Dec 6, 2008

flock together

flamingos

Attended the blogging Birds of Feather session at DAC, last evening. I was quite amazed at the number of people who showed up. I had expected there to be half a dozen people and not much interest. Instead, more chairs had to be brought in and in the end about 40 people showed up, with many traditional journalists and bloggers in attendance. The discussion was lively and spirited.

One of the main themes was confusion over just what blogging is and how it should fit in to the more traditional roles of the press and marketing with the EDA world. Some of the discussion revolved around trying to classify just what a blog is or isn't and how it differs from columns, marketing or opinion pieces. To me this seems a mostly futile debate or perhaps one that stems from a lack of real understanding on what the medium is about. Really all a blog is is a way of having a somewhat one-sided or asymmetric conversation. The classification or editorial style then comes from the person who runs the blog. Columns, blessays, technical paper sources, marketing fluff pieces, lunchable debates, it is all blogging and reflects the writer of the blog. At the lowest level, a blog is really just an easy mechanism to publish on-line. Everything else becomes an issue of personal approach, rather than definition over the technical nature of the communications medium.

There was also quite a bit of concern over editorial control and company influence. Certainly it is clear that one of the main differences that a blog has over what has gone before is the democratization of content creation. The barriers to entry have been stripped away and anyone with something to say can start saying it. It is analogous to the changes with the automated printing press and how that lowered the cost of entry to distribute ideas. But anyone being able to publish isn't always a good thing. Professional writers and editors perform a useful function, giving an expectation for a certain level of quality. 

Now, editorial control over the content is removed. But editors are valuable - they are a filter on the content. That filter finds interesting articles and also maintains quality. A blog removes that or shifts the onus onto the writer to be their own editor. EDA blogging isn't going to be immune to the wide range of quality and value that exists in the mainstream blogosphere. Some blogs will be terrible. Some will be great. The advantage is that my definition of what is great and interesting might be radically different to yours, so I'll be able to find the content that is valuable to me, rather than what an editor thinks I need to hear.

Control and classification again was brought up when the issue of the 60+ EDA blogs was mentioned. The concern was that so many disparate sources of information need to be corralled and filtered, otherwise nobody could read them or keep up. Here again, I think this is a bit of a red herring. There will be a large number of EDA blogs that will appear, but I'll personally probably only care about the content of a small percentage of them. It is exactly the same as when I come to DAC. There might be 500 companies here, but I'm not interested in the products that many or even most of them have. I personally filter out all the low level layout, silicon process technology companies and concentrate on the ones relevant to me. EDA blogs will be the same - I'll find the 5 or 10 that cover my areas of interest and read those. The beauty is that you can also find the (no doubt very different) 5 or 10 that cover your area of interest and watch those. You have the control over the content you are exposed to, rather than having EE Times select across the whole EDA sphere, which then provides maybe one article per issue that actually covers part of the industry that I care about.

▶ **ENTRIES SHOWN**:
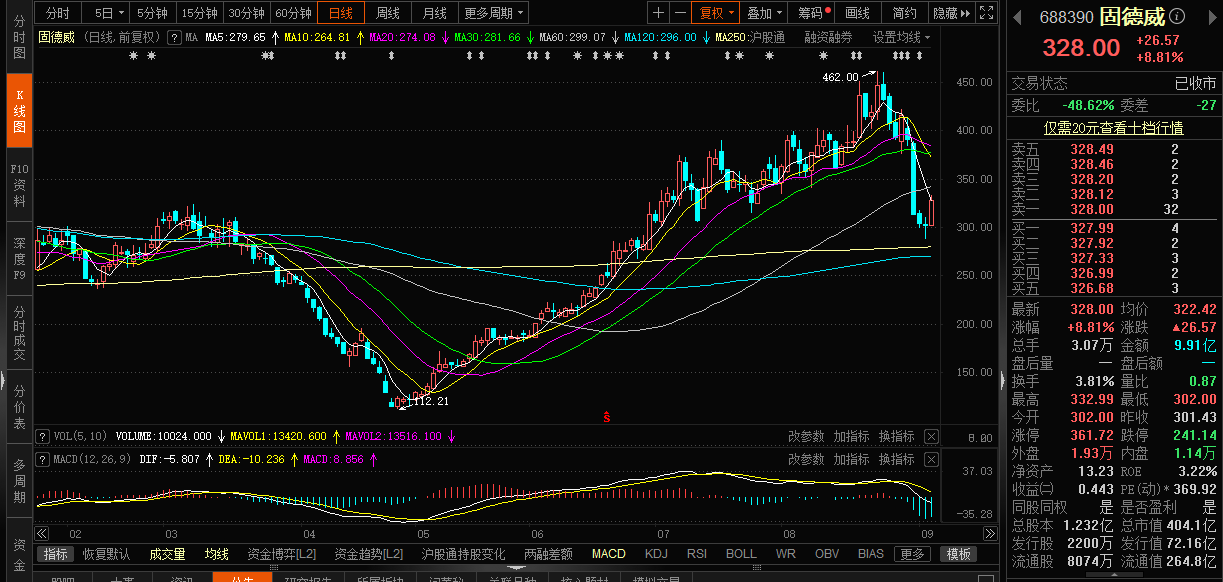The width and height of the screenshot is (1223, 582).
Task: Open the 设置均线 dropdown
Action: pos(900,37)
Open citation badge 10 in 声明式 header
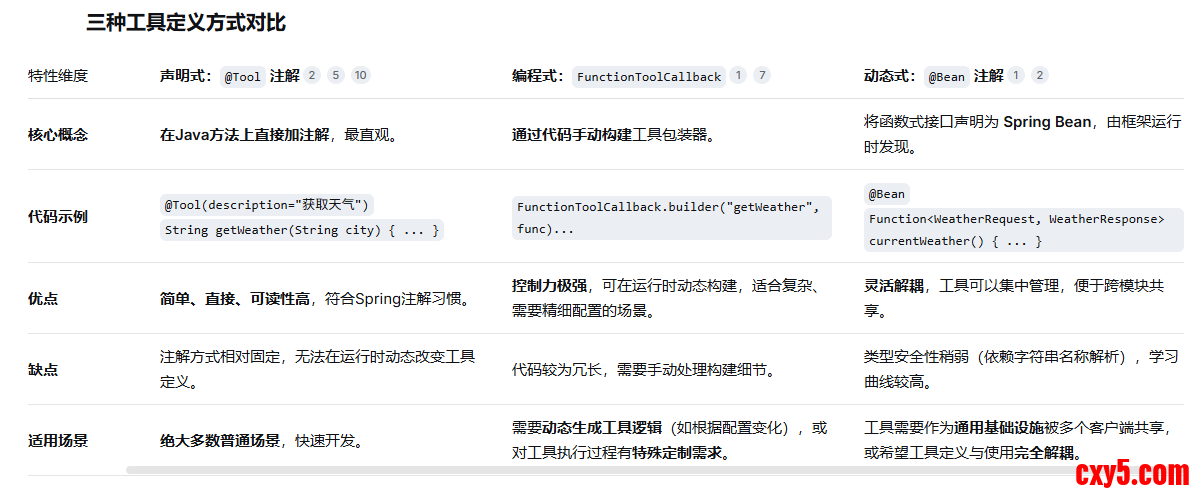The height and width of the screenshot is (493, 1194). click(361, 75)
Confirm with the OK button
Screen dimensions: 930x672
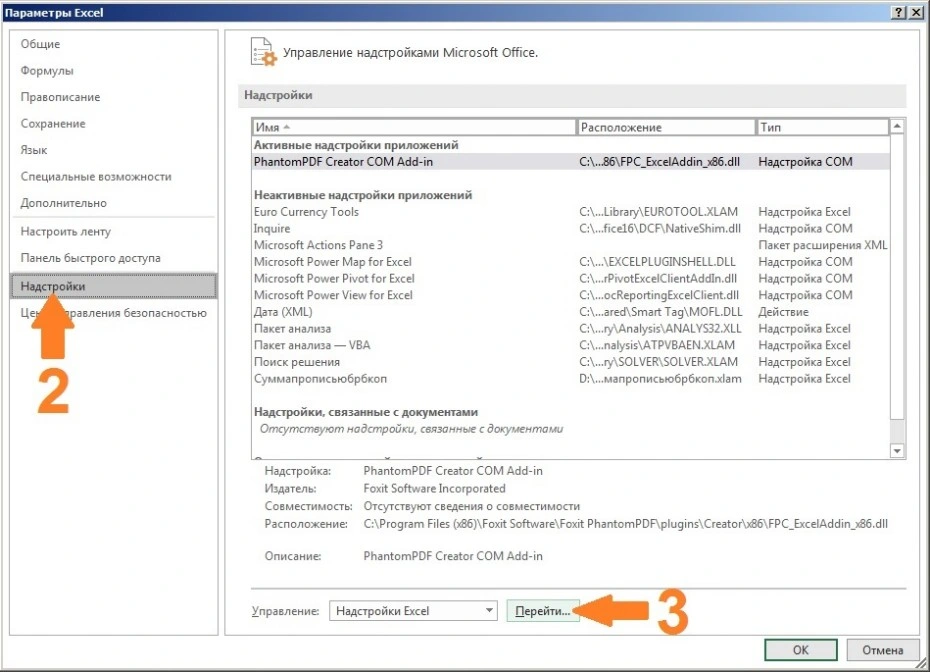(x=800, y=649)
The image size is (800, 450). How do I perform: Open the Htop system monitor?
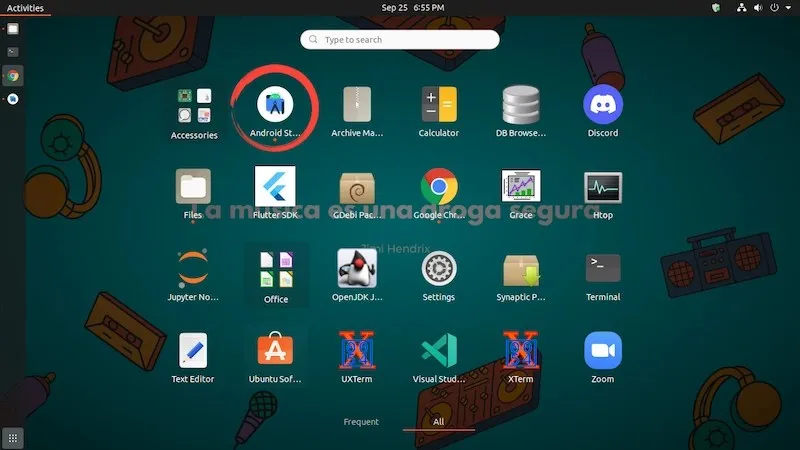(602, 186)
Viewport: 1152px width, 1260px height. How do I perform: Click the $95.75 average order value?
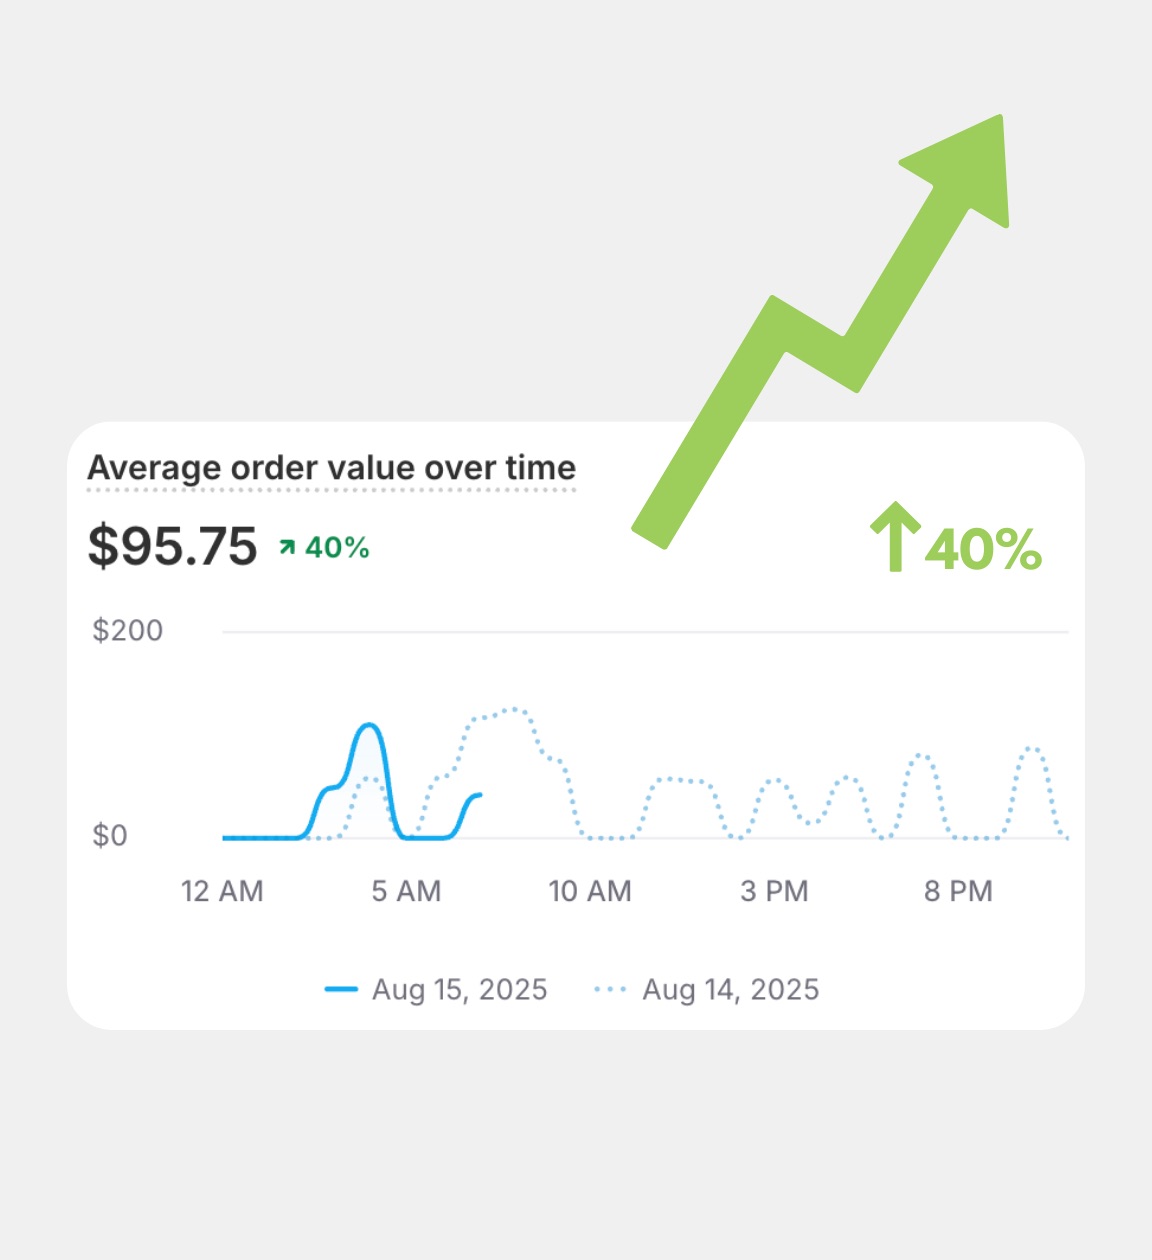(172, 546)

...

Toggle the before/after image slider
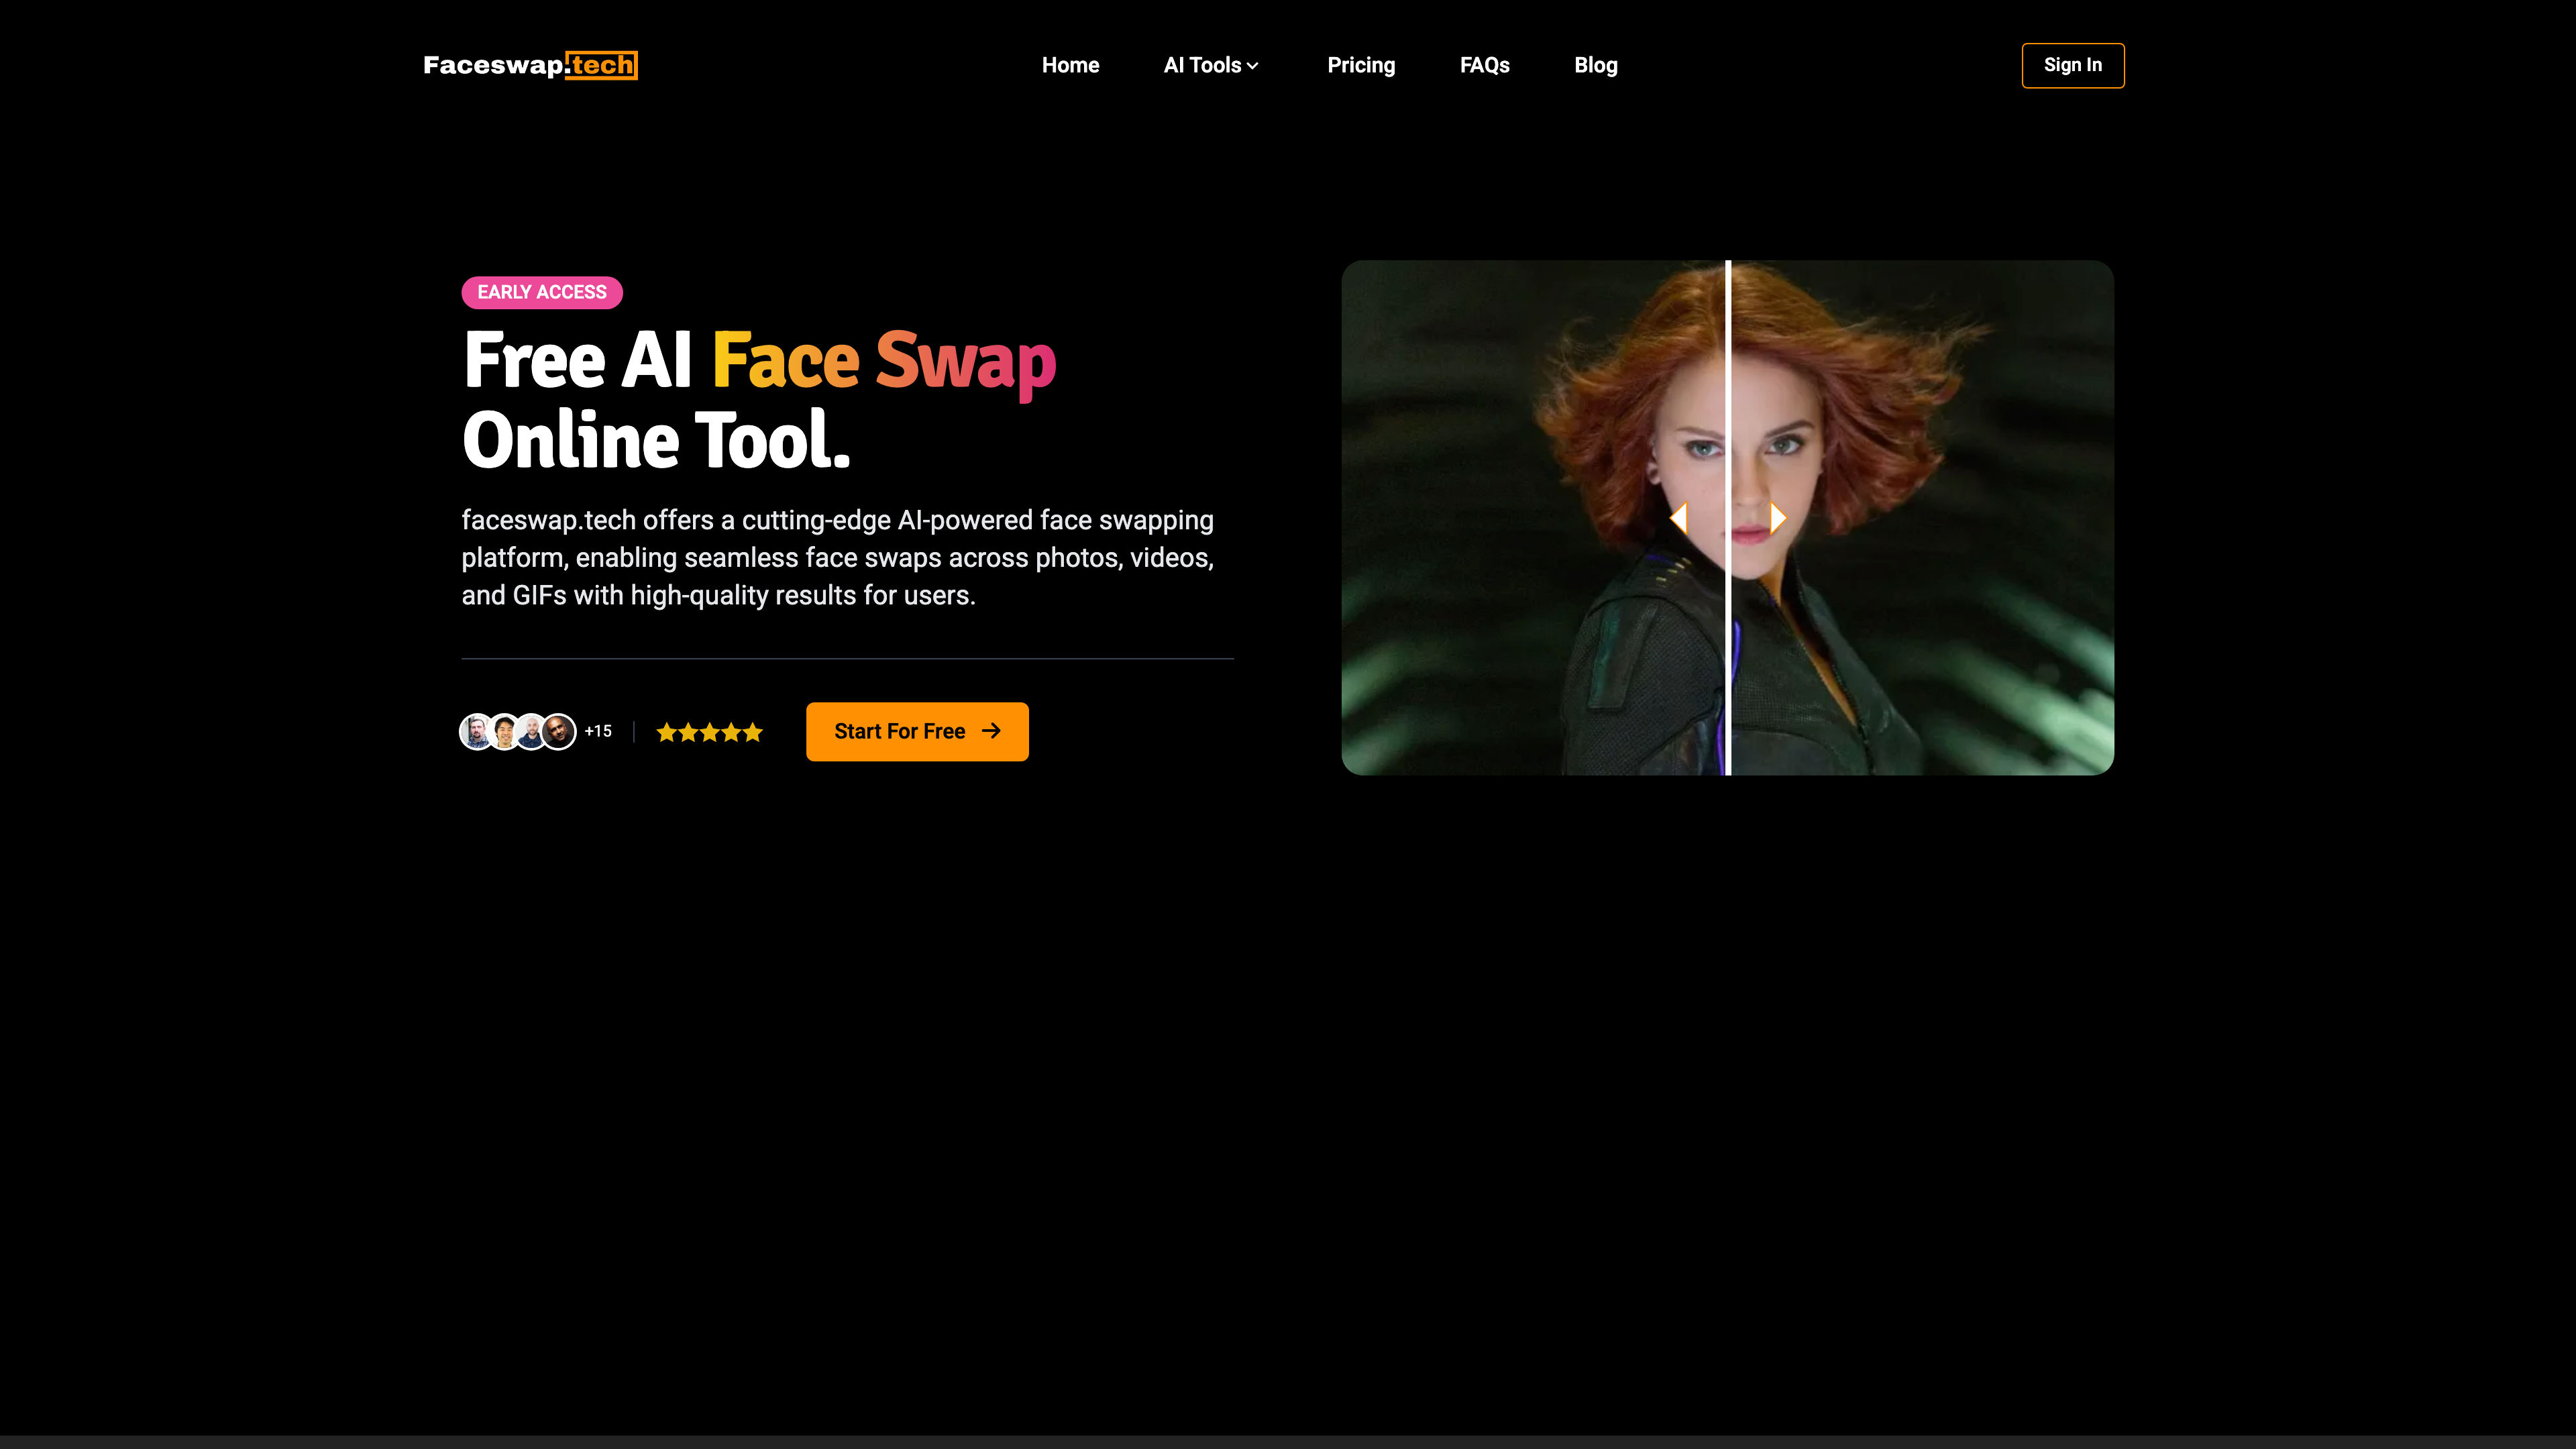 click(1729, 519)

▶ **INSTRUCTION**:
Continue the post about the blogging session at DAC, picking up after its last sentence. The data has no connection to the post about EDA blogging.

▶ **RESULT FOR THIS EXERCISE**:
Along the same lines, there is no real reason that someone couldn't step up and start aggregating the content in useful ways, collecting and collating interesting content from other sources. Reputation tends to be the driver for this. If I find someone who writes interesting content I'll tend to follow their interests too. If they point to another article or blog, I'll read that. They then are providing the role of a more traditional editor to the content I read. The only real change is that there will be a lot more editors and authors, so we can all find the more personalised channel that suits our interest.

My experiences aggregating content for SoFoBoMo (Solo Photographic Book in a Month) is illustrative for this. In a couple of months, we established a group of 200 people working an indivdual book project, all working on their own project, concurrently, in the same month. Many of the participants also blogged about their experiences creating their first (for those new to the process) or latest book. Everyone was working on a similar process, but on their own personal work. I set up simple tools that pulled from all of the participants blogs and provide one, very focused, feed specifically about this shared project. Those people may well have been blogging about what they had for lunch or where they went at the weekend, but only the relevant entries about SoFoBoMo appeared in the feed. It would certainly be quite trivial to do something similar for hot EDA topics too. I could do that and publish it and become a hub for those conversations. There is a world of free tools out there just to do this task. A feed that combed all the EDA blogs for ESL topics or OVM or whatever buzzwords you are interested in is trivial to set up and would deliver customised content on a daily basis. Certainly not all readers will set this up, but it only takes one person to do it and share it for everyone to benefit.

Janick Bergeron raised some interesting concerns common to most bloggers, on how to maintain the flow of content. There have been a lot of articles written on how to feed the beast, with blogs devoted to these sorts of topics. This isn't really an EDA blogging or even a blogging specific topic, but one common to anyone who writes. Passion has to be the driver, particularly for a personal outlet that isn't corporately funded or part of a job. I think it is hard to fake a blog - you have to want to do it, enjoy writing and have something to say. There are certainly mechanisms to help discover content or processes you can put in place to make it more of a habit, but you have to want to do it at a fundamental level. My blog on photography exists because I'm interested in discussing the topic. I want to share the ideas and learn from others following a similar path. I write it now because I can't stop writing it and I enjoy the process of ordering my thoughts.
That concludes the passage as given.